This weekend, Southwest Airlines opens our 70th and 71st cities in Greenville/Spartanburg and Charleston. I think that’s amazing because, for our first seven years, we were prohibited from flying beyond the borders of Texas. We were founded as a Texas intrastate airline to avoid onerous federal regulations on pricing and routes. PSA and Air California enjoyed a similar distinction in California. However, upon passage of the Airline Deregulation Act in 1978, we were given the “Freedom to Move about the Country,” as long as it wasn’t from Dallas Love Field. Back on January 25, 1979, we began service from Houston Hobby to New Orleans, which became our 12th (for a short time, at least) city and the first Southwest city outside of Texas. (Beaumont/Port Arthur was our 11th city, but it closed in the fall of 1979.)
Our first step outside of Texas was a tiny one. New Orleans opened with one initial daily flight from Houston Hobby (Flight #85) with a second flight added on February 12. To celebrate the inaugural flight, a New Orleans theme was used—a Dixieland band. The January-March 1979 issue of our Employee magazine, LUVLines identified the band as the Bayou City Dixies led by Tommy Lauer. (Above) They played at the departure gate in Houston from 12:00 noon until the 12:50 pm departure. The Flight Attendants wore special uniforms (on the left) with red striped vests and straw boater hats. (Incidentally, this issue of LUVLines contains the first use of "Flight Attendant" instead of "Hostess" that I have noticed.)
Want some inflight entertainment? How about a Dixieland trio? The band entertained Customers all the way to New Orleans, and here we see Southwest’s President Howard Putnam in the mid-cabin lounge area of the flight listening to the band. The drinks on the Flight Attendant’s tray in the foreground and in Howard’s hand were probably a special cocktail concocted for the inaugural. They were called “Love Hurricanes” and featured passion fruit juice and rum. Up front, Captain Doug Cowan and First Office Chris Plaisance (both New Orleans natives) might have been able to hear part of the concert.

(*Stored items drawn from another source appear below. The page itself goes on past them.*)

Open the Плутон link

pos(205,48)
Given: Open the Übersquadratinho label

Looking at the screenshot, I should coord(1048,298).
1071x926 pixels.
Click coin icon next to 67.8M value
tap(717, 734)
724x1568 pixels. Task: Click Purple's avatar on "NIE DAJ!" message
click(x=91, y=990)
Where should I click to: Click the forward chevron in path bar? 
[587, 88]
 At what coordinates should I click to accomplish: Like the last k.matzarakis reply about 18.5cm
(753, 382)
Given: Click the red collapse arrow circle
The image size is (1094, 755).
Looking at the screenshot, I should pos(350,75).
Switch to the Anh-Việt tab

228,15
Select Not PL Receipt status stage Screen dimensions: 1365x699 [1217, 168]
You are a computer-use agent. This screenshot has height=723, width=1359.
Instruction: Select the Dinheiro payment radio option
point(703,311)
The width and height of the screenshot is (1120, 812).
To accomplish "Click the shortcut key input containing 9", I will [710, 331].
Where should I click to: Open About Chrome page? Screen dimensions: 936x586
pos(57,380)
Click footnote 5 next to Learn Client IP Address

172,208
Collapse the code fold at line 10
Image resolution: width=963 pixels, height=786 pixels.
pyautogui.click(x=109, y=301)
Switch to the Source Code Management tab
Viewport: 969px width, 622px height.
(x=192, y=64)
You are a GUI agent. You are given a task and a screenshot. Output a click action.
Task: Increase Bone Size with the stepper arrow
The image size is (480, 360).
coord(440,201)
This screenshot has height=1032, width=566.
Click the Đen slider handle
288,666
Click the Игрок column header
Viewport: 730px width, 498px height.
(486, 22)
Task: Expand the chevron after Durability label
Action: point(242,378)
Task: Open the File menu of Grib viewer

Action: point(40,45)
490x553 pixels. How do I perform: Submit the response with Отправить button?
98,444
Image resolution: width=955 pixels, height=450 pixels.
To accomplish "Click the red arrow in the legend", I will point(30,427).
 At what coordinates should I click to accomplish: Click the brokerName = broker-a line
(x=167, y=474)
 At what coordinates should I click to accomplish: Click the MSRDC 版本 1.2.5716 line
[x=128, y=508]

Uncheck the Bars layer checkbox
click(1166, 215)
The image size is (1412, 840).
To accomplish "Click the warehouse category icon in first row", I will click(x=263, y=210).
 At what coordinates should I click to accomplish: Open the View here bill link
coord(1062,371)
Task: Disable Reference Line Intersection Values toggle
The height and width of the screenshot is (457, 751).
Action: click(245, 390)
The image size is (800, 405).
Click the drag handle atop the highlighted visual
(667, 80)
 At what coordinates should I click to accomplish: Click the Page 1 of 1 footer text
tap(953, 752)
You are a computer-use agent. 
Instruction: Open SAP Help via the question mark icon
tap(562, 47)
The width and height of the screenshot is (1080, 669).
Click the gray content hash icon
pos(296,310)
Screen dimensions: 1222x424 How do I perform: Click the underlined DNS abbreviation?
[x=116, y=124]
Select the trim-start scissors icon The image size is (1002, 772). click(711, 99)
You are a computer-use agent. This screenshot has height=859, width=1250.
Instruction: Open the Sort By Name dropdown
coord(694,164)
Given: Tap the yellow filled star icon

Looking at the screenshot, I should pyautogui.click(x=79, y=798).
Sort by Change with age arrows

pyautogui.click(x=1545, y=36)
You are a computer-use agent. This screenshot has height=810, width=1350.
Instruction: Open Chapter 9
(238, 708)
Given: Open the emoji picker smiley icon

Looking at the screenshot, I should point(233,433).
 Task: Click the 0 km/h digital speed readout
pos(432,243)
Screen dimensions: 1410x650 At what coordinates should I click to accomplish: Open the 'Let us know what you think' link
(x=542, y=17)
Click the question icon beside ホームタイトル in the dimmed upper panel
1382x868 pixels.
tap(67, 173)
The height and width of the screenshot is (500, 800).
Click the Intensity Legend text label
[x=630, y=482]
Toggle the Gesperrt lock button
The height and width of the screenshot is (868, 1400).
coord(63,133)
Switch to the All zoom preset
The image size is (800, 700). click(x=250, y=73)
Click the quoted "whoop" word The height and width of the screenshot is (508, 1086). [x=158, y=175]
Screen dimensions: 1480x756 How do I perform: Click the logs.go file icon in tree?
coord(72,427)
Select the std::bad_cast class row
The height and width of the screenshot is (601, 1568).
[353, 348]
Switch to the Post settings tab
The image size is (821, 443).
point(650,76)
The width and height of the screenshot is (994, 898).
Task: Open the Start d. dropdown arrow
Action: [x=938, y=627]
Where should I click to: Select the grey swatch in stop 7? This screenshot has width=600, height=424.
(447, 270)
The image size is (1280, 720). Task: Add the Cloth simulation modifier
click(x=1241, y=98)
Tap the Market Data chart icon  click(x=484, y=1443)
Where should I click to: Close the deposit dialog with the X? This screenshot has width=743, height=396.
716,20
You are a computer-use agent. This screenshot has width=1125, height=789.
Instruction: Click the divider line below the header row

The photo above wasn’t in the article, but because Howard is wearing the exact same suit and tie, I am guessing the photo depicts part of the festivities. Another guess is that this was at Houston because we probably had a typical 10-minute turn scheduled in New Orleans that wouldn't have allowed for Howard to deplane and have a leisurely talk. Looks like barbeque was on the menu. At least with Southwest, food is as much a part of opening a new station as it is a church social. The opening of New Orleans signalled Southwest's expansion beyond the borders of Texas, and by the end of 1982, we had opened an additional eight cities that would take our route map to the shores of the Pacific at Los Angeles and San Diego.